=== What you will do ===
Each line with the string "computer" is to be copied from the records below.

=== Data extract ===
——

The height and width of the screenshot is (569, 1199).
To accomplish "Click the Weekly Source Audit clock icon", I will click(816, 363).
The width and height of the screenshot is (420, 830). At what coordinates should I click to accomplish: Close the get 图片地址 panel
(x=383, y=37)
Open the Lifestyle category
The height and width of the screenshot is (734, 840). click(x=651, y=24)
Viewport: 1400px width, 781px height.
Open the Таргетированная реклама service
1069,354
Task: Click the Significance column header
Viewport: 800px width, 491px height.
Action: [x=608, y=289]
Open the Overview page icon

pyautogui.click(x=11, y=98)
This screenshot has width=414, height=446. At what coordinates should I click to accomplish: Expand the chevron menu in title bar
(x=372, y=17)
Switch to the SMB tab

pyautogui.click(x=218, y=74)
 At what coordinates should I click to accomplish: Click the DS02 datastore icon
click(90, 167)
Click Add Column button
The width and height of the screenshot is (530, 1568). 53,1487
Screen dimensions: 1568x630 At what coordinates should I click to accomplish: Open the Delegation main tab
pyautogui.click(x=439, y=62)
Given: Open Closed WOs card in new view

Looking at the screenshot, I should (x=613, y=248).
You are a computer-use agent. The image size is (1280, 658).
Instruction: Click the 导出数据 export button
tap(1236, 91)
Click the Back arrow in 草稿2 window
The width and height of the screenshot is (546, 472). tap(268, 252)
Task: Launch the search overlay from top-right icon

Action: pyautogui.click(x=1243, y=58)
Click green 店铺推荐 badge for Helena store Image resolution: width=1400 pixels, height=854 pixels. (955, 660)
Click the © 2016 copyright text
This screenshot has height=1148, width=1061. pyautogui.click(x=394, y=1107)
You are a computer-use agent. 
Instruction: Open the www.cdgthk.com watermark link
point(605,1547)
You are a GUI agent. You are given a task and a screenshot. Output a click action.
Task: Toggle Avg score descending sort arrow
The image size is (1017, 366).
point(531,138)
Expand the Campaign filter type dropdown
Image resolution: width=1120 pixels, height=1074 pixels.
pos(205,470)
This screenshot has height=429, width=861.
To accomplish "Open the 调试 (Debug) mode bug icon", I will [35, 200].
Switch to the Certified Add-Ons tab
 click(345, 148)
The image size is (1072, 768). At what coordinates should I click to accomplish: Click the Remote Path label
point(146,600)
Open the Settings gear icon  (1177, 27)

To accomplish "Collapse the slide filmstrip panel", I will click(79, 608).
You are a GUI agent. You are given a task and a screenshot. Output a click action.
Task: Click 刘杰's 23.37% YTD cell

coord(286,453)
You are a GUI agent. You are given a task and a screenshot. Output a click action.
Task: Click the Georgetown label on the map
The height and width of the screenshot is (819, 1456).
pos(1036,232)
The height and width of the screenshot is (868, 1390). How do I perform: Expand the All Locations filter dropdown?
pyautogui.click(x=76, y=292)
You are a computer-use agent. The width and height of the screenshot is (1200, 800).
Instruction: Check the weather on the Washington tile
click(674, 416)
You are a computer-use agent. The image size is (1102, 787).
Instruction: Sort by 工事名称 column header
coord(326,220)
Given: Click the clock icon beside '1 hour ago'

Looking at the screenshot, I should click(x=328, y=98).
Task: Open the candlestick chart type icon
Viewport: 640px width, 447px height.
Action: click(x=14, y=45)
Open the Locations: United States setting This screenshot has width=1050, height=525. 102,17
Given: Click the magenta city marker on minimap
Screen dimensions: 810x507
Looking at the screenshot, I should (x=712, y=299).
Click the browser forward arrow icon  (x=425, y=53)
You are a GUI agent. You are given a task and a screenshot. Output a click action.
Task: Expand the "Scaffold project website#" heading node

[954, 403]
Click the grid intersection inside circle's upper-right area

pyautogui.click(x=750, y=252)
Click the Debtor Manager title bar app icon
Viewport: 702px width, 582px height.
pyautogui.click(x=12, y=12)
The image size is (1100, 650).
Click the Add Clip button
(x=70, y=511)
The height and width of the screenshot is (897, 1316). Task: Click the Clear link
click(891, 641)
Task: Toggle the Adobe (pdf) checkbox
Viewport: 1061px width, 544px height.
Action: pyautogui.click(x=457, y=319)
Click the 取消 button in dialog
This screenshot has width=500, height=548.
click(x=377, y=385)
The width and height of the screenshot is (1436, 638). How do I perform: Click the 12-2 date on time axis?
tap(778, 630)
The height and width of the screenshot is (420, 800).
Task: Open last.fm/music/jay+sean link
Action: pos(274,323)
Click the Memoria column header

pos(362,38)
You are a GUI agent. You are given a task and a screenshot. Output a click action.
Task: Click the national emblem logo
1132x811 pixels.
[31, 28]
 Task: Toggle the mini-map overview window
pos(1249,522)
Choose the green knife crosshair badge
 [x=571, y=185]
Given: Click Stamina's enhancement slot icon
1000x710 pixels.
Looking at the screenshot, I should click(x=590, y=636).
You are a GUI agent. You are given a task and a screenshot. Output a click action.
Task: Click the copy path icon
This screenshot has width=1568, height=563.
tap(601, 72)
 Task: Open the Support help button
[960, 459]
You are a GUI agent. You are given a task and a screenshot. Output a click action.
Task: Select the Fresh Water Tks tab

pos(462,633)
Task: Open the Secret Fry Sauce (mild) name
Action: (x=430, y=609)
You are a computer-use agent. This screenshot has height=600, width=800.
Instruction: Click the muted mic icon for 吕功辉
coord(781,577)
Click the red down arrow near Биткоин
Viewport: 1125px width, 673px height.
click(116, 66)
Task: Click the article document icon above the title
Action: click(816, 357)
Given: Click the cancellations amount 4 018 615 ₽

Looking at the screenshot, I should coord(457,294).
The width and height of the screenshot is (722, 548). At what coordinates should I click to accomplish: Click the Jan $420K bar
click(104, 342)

——

=== Result ===
You are a computer-use agent. The image size is (1280, 658).
You are a computer-use agent. 
You are a computer-use agent. The width and height of the screenshot is (1200, 800).
You are a computer-use agent. The image size is (1102, 787).
You are a computer-use agent. This screenshot has height=600, width=800.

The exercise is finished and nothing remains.